The entry point for Conscious Inquiry is always whatever is most up in the now. One ‘sits’ with it and welcomes it. When we do, consciousness reveals itself. What we were afraid of often shifts and moves to something different. The trick is to do one’s best to meet it with an open heart.
Lately I’ve been working through a BIG LAYER around abuse of power including corruption and greed. As a facilitator and coach, one of the things that really gets my goat is unfairness and inequity. At the individual, group or collective level.
Curious about his take on current events, I stumbled upon this interview. And, as his work usually does, it created a charge, a trigger, in me. To fight and rail against the machine. And, as you’ll see in my notes under this video … within every trigger lies an opportunity to do much needed Inner Work.
After watching, my sense of injustice and outrage was really activated. Thankfully there was a Satsang with my own teacher about to happen. So I brought my ‘frustration with corruption’ to her.
She had me sit with Corruption … as is the way with Self Inquiry. Did my best to welcome it ‘corruption, you are welcome here’.
Somatically my reactivity was located in my shoulders. No coincidence as this is where I carry a lot of my tension. Load.
As I sat with the feeling of load on my shoulders, I became aware of my fuller arms. And the desire to move them. As in pushing against and/or defending.
Then, my arms morphed from my arms into the arms of one of those Indian saints or goddesses. You know, the multi-armed ones. So I just sat there as the multi-armed goddess did her thing in the space above and around me. Whirling around at lightening speed.
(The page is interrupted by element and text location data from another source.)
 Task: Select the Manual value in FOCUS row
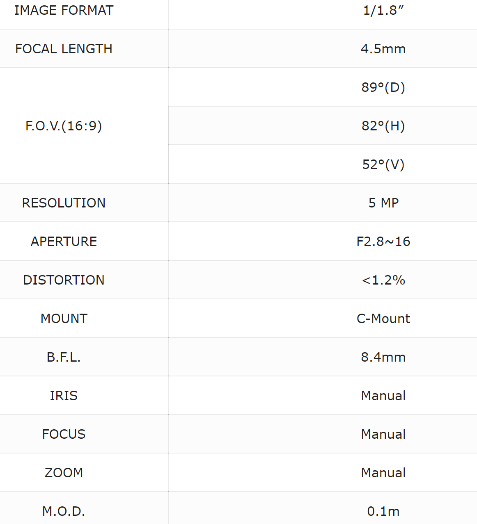383,434
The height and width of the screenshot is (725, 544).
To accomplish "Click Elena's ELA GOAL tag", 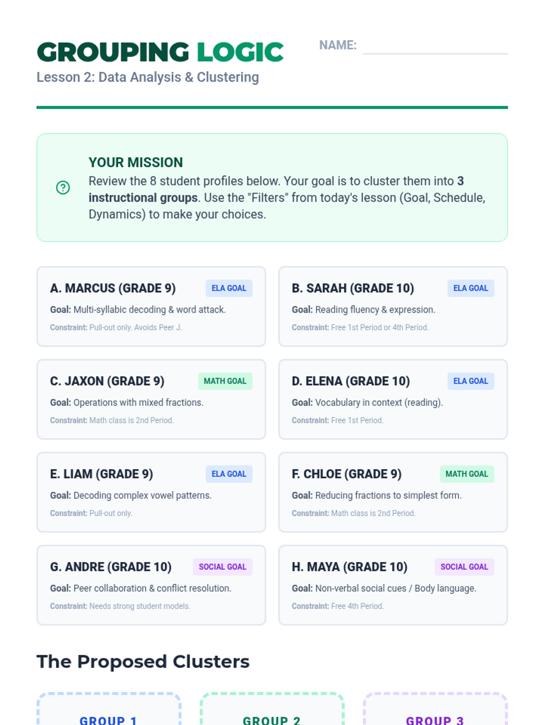I will click(x=471, y=381).
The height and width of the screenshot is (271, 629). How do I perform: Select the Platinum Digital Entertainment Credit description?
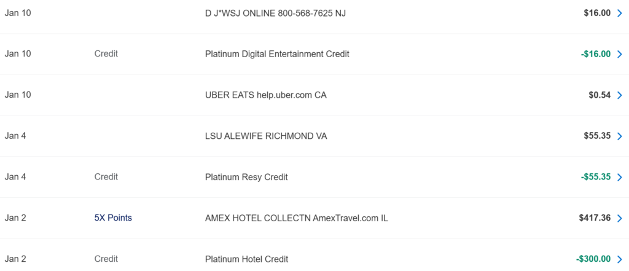pos(277,54)
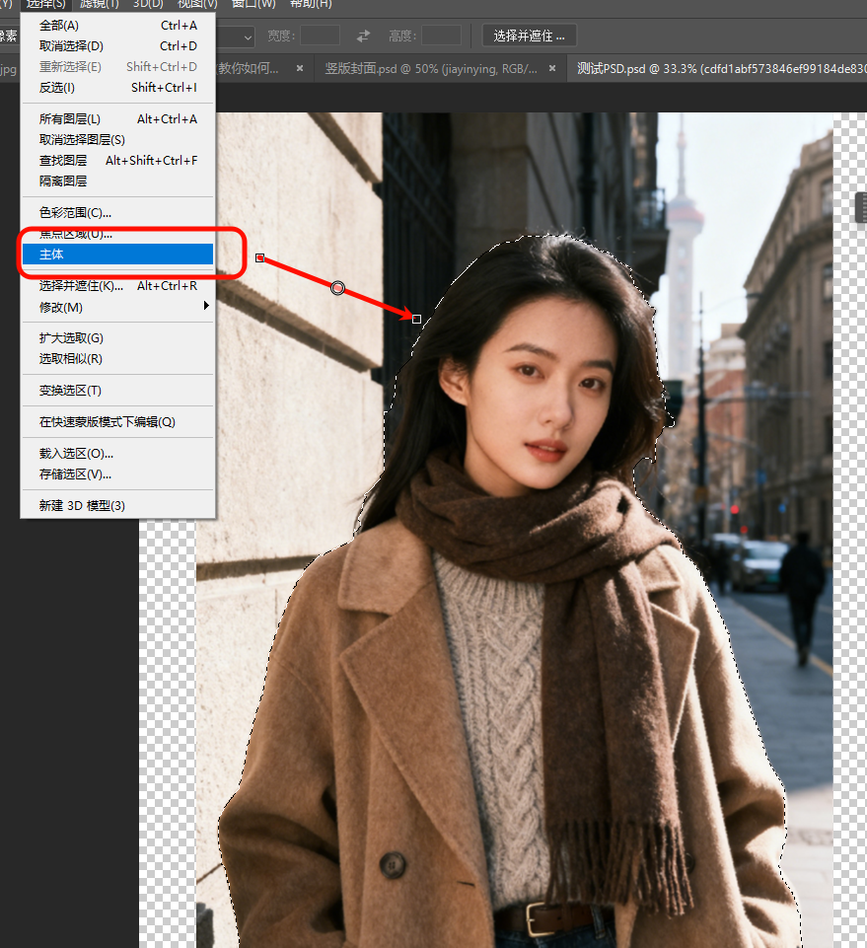Click inside the 宽度 input field
The image size is (867, 948).
point(321,36)
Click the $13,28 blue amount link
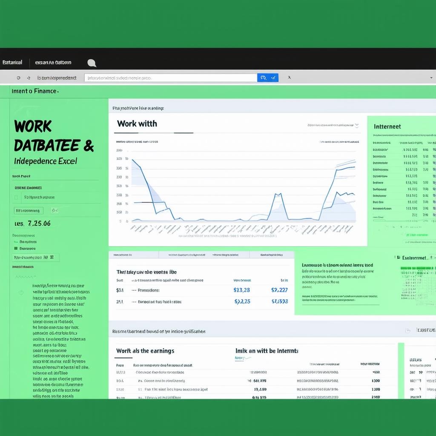Screen dimensions: 436x436 [242, 290]
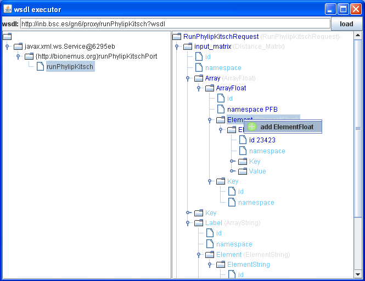365x281 pixels.
Task: Collapse the Label (ArrayString) node
Action: (188, 223)
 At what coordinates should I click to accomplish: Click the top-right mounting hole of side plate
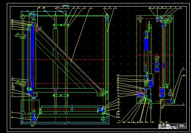point(170,19)
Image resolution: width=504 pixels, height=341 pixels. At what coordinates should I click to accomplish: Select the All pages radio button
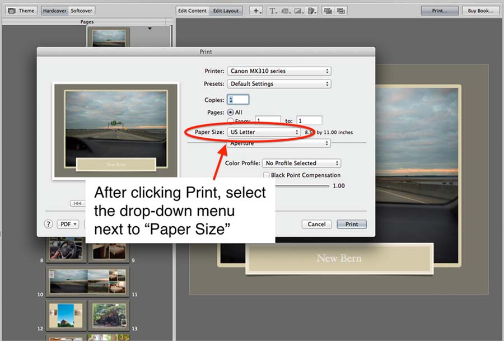click(230, 112)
Then, a black skull head with flames appeared (I’m not great on my Indian ancient wisdom … but the word “Kali’ flashed in my mind. Goddess of destruction). Then horns appeared. The archetypical devil. Fallen angel.
My teacher encouraged me to sit with the devil. To do my best not to judge and to send love. Its not an intuitive reaction to send love to something with horns. However I did. It smiled back. And then softened … into sadness.
I sat with sadness. Deep waves of sadness and sorrow. An ocean of sorrow.
Eventually a calmness emerged. The storm played itself out. The image of a glassy calm ocean surface appeared … with a sailboat gently bobbing on its surface.
I thought that may be the end of my Inquiry. But no, more imagery flashed from consciousness … Noah’s Arc.
A concern came up about a flood. The old association of a huge flood to take out the wicked. I became concerned about loss of life and chaos. About unnecessary waste. Too much hurt. And a concern and frustration for lone survivors on mountain tops. Surviving yet having to build civilization all over again from scratch. That takes a lot of time. Do we really have to do that again?!
I asked ‘was it necessary’? Was it necessary for humankind to have to have that kind of dramatic overhaul yet again?
The answer came back from the depths. No. Its not necessary.
Across the ocean came the image of a dove flying in. With a sprig of green in her beak. Quintessential symbol of peace.
Then, the image of a sunrise coming up on the horizon. A new dawn on the ocean. A bright new day. Ahhhhhhhhhh.
Thank you consciousness. I will end at ‘the dawning a bright new day’. YES PLEASE!
That my friends is what happened when I took the time to sit with corruption. Thank you to these two gentlemen for providing the necessary catalyst.
Take from my Inquiry what you will.
I myself now have a different internal touchstone about corruption. About a larger cycle. A good cycle at work.
Boy I hope consciousness is right! Time will tell.